前回は、「『野党はモリカケばかり』はデマである」というのをやりました。


今回は、野党の「審議拒否」についてみてみましょう。ということを見ていきたいと思います。

・野党の要求は当然のものばかりだった


自民党支持の人が言う野党批判に、野党の審議拒否があります。4月下旬から5月上旬にかけての審議拒否で、野党はGWも含めて「18連休」などと揶揄されました。「野党の審議拒否は、レギュラーになれない野球部員がストライキするようなもの」などという批判も目立ちました。


しかし、そもそもどうして野党は審議拒否をしたのでしょうか。そこを忘れては話になりません。


例えば、レギュラーになれない野球部員がストライキをするにしても、単純に実力が足りないのにストライキをしたら、それはカッコ悪いだけです。
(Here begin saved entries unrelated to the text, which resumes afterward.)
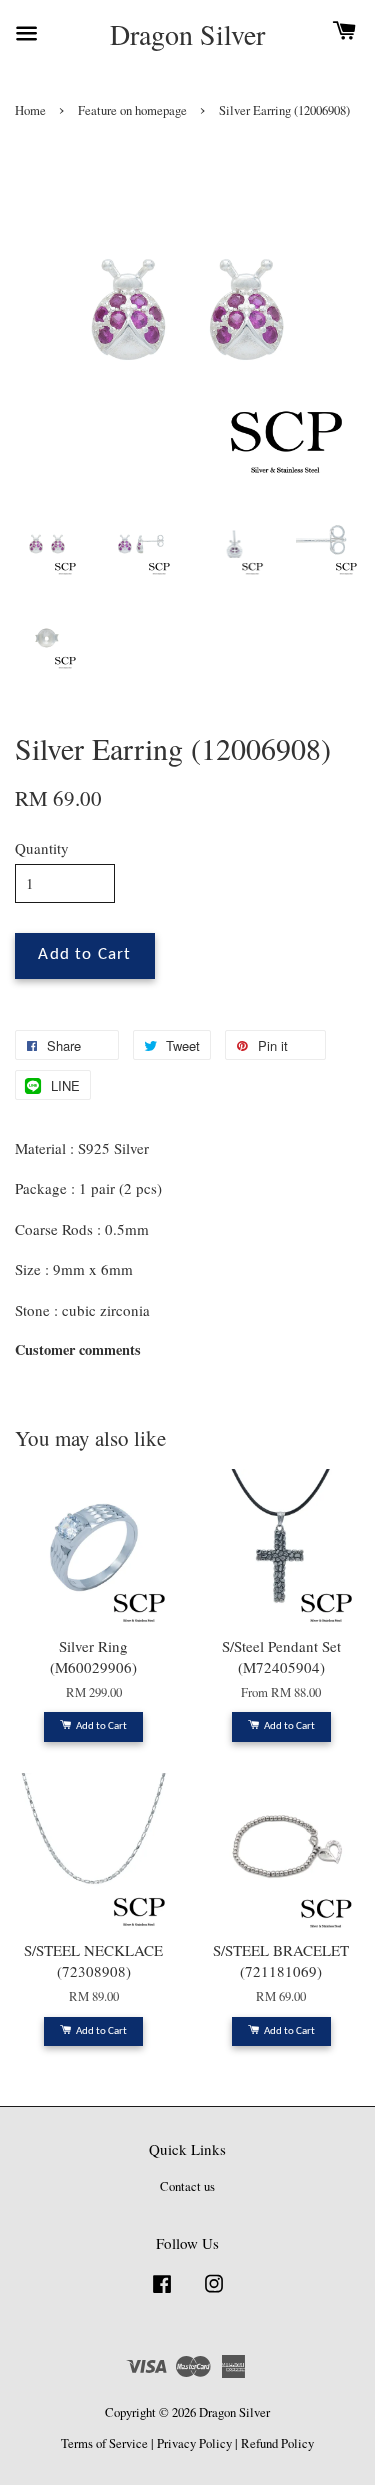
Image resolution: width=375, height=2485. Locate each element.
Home (30, 110)
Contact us (187, 2186)
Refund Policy (277, 2443)
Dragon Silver (187, 35)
しかし、レギュラー選手ばかりが優遇され、他の選手は球拾いやグラウンド整備ばかりやらされる。レギュラーはグラウンド整備に参加もしない。監督はレギュラー選手の練習だけを見て、他の選手には実力を見せるチャンスさえ与えられない。こんな状況だったら、改善を求めてストライキをするのも当然でしょう。


問題は、なにを求めてストライキ(審議拒否)をしたか、その理由と、監督なり与党なりがその求めに応じどう対応したか、という点です。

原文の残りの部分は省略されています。